EXTRACTED TEXT:
##########

View from Sunshine Gardens Elementary School

Elementary Science Festivals Show Equity and Love of Learning Go Hand in Hand

Spruce Elementary fourth and fifth grade students were learning how to make ice cream by combining milk, cream, salt, ice cubes, vanilla, and sugar in a plastic bag during the school's science festival on May 12, 2023.
 
Martin, Los Cerritos, Spruce, and Sunshine Gardens Elementary Schools recently organized science festivals to help students and families learn more about educational opportunities in science, technology, engineering, and math (STEM).   
 
At Spruce Elementary, fourth and fifth grade students were learning how to make ice cream by combining milk, cream, salt, ice cubes, vanilla, and sugar in a plastic bag and shaking it for about 10 minutes. 
 
Others were learning how to make slime or create electrical circuits with paper, copper tape, coin cell batteries, and gumdrop LEDs. 
 
Spruce Elementary fifth graders make electrical circuits using paper during the school's science festival on May 12, 2023.
 
“It’s fun,” said Spruce Elementary fifth grader Francisco Gonzalez Menendez. “I really like it. We get to make a lot of fun stuff.”
 
Barbie Levasseur, president of the South San Francisco Education Foundation, said South San Francisco Unified School District’s (SSFUSD) PTA Council secured a $5,000 grant from the National Parent Teacher Association (PTA) earlier in the year and used the money to help organize STEM festivals at the district’s Title I schools. 
 
Los Cerritos third and fourth graders learn how to concoct slime at the school's science festival on May 5, 2023.“Instead of doing an after school or weekend event. . .we wanted to focus on equity with our festivals and make sure that every student could do it, and we’ve heard the best way to do that is to do it during the school day,” Levasseur said. “It’s really important to make sure that the kids are getting this type of enrichment, where they get to cultivate a love of learning.” 

Parent and Spruce Elementary PTA member Jeanette De La Rosa agreed.

She said that while local biotech company Genentech sponsors a tutoring and mentoring program called Gene Academy for select SSFSUD elementary schoolers, a majority of students at Spruce don’t get to participate in the program.

“The science festivals give every single student. . .the chance to do two experiments today,” said De La Rosa. “I think it would be great to do it annually and do a science week and give parents more of an opportunity to come.”

##########

SUPPLIED INFORMATION:
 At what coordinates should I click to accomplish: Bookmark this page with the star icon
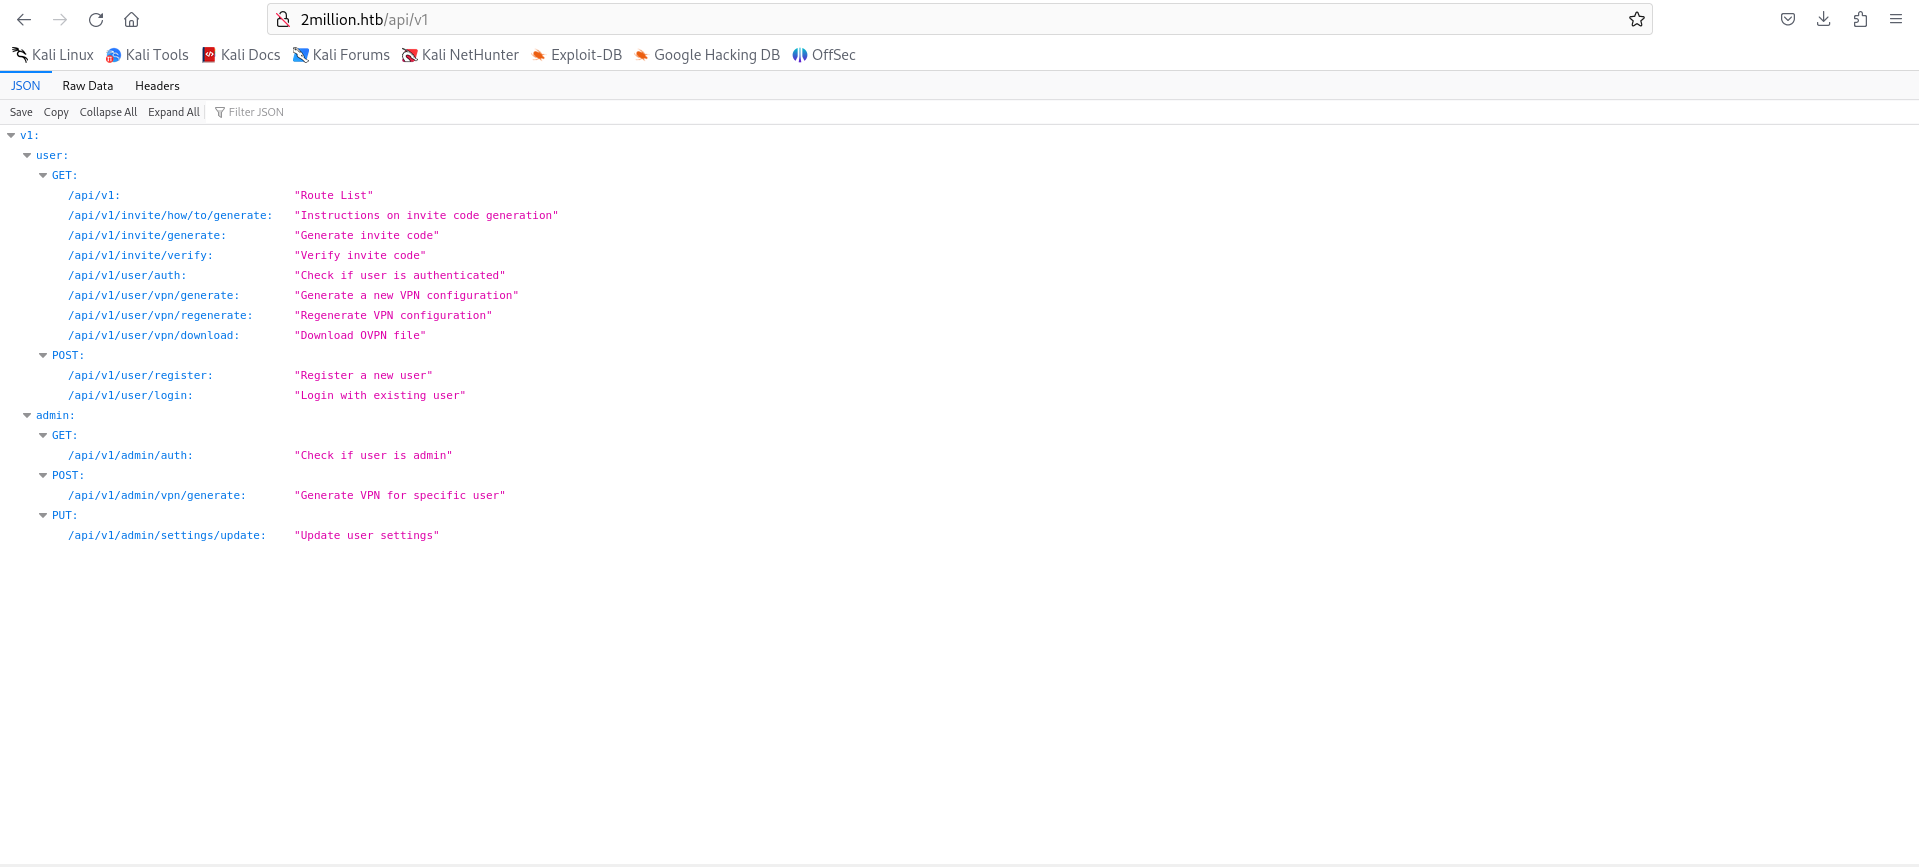(1636, 20)

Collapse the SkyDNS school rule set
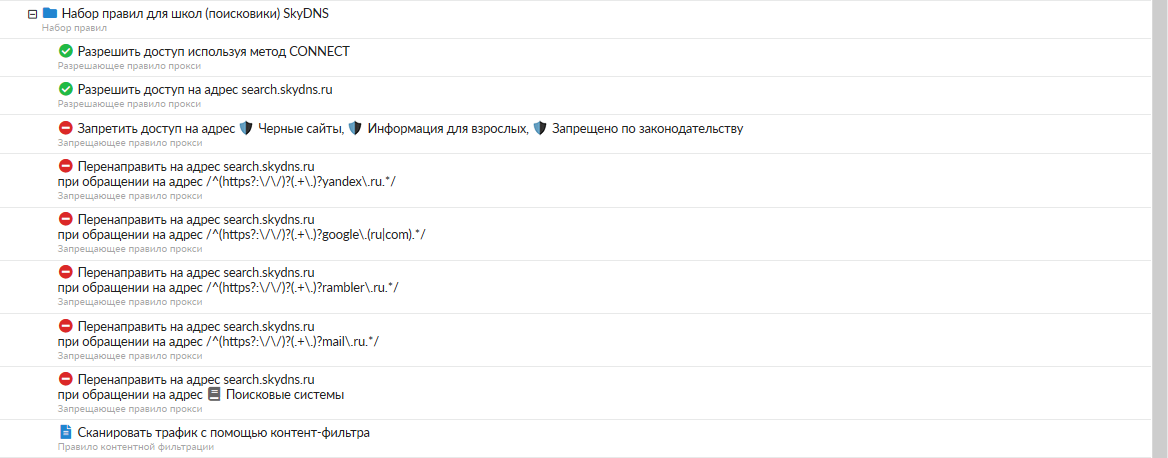coord(33,14)
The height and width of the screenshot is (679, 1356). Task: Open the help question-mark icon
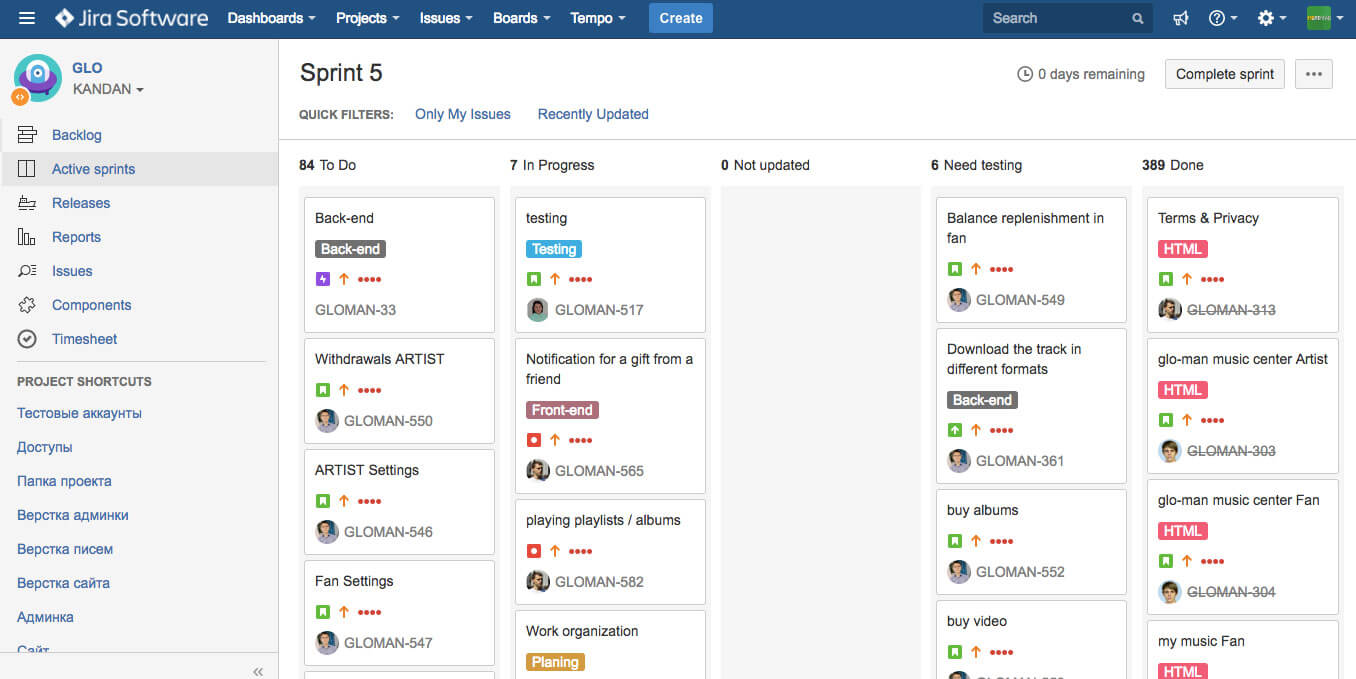(1217, 17)
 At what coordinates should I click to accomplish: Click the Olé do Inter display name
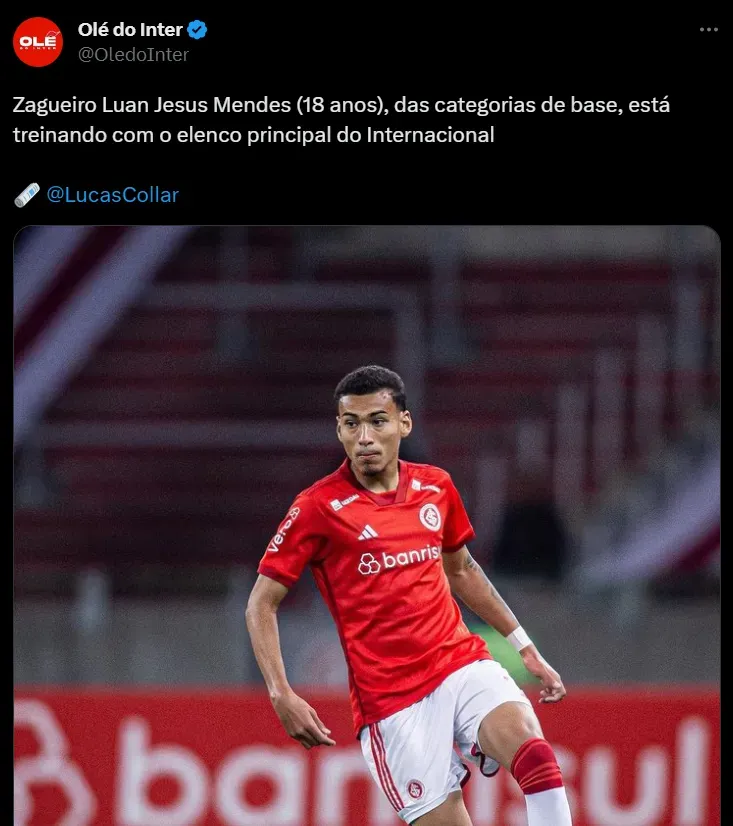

##########

EXERCISE DIRECTIONS:
Copy out the full article about the elementary school science festivals, placed above the data, word for word from start to finish.

TASK RESULT:
View from Sunshine Gardens Elementary School

Elementary Science Festivals Show Equity and Love of Learning Go Hand in Hand

Spruce Elementary fourth and fifth grade students were learning how to make ice cream by combining milk, cream, salt, ice cubes, vanilla, and sugar in a plastic bag during the school's science festival on May 12, 2023.
 
Martin, Los Cerritos, Spruce, and Sunshine Gardens Elementary Schools recently organized science festivals to help students and families learn more about educational opportunities in science, technology, engineering, and math (STEM).   
 
At Spruce Elementary, fourth and fifth grade students were learning how to make ice cream by combining milk, cream, salt, ice cubes, vanilla, and sugar in a plastic bag and shaking it for about 10 minutes. 
 
Others were learning how to make slime or create electrical circuits with paper, copper tape, coin cell batteries, and gumdrop LEDs. 
 
Spruce Elementary fifth graders make electrical circuits using paper during the school's science festival on May 12, 2023.
 
“It’s fun,” said Spruce Elementary fifth grader Francisco Gonzalez Menendez. “I really like it. We get to make a lot of fun stuff.”
 
Barbie Levasseur, president of the South San Francisco Education Foundation, said South San Francisco Unified School District’s (SSFUSD) PTA Council secured a $5,000 grant from the National Parent Teacher Association (PTA) earlier in the year and used the money to help organize STEM festivals at the district’s Title I schools. 
 
Los Cerritos third and fourth graders learn how to concoct slime at the school's science festival on May 5, 2023.“Instead of doing an after school or weekend event. . .we wanted to focus on equity with our festivals and make sure that every student could do it, and we’ve heard the best way to do that is to do it during the school day,” Levasseur said. “It’s really important to make sure that the kids are getting this type of enrichment, where they get to cultivate a love of learning.” 

Parent and Spruce Elementary PTA member Jeanette De La Rosa agreed.

She said that while local biotech company Genentech sponsors a tutoring and mentoring program called Gene Academy for select SSFSUD elementary schoolers, a majority of students at Spruce don’t get to participate in the program.

“The science festivals give every single student. . .the chance to do two experiments today,” said De La Rosa. “I think it would be great to do it annually and do a science week and give parents more of an opportunity to come.”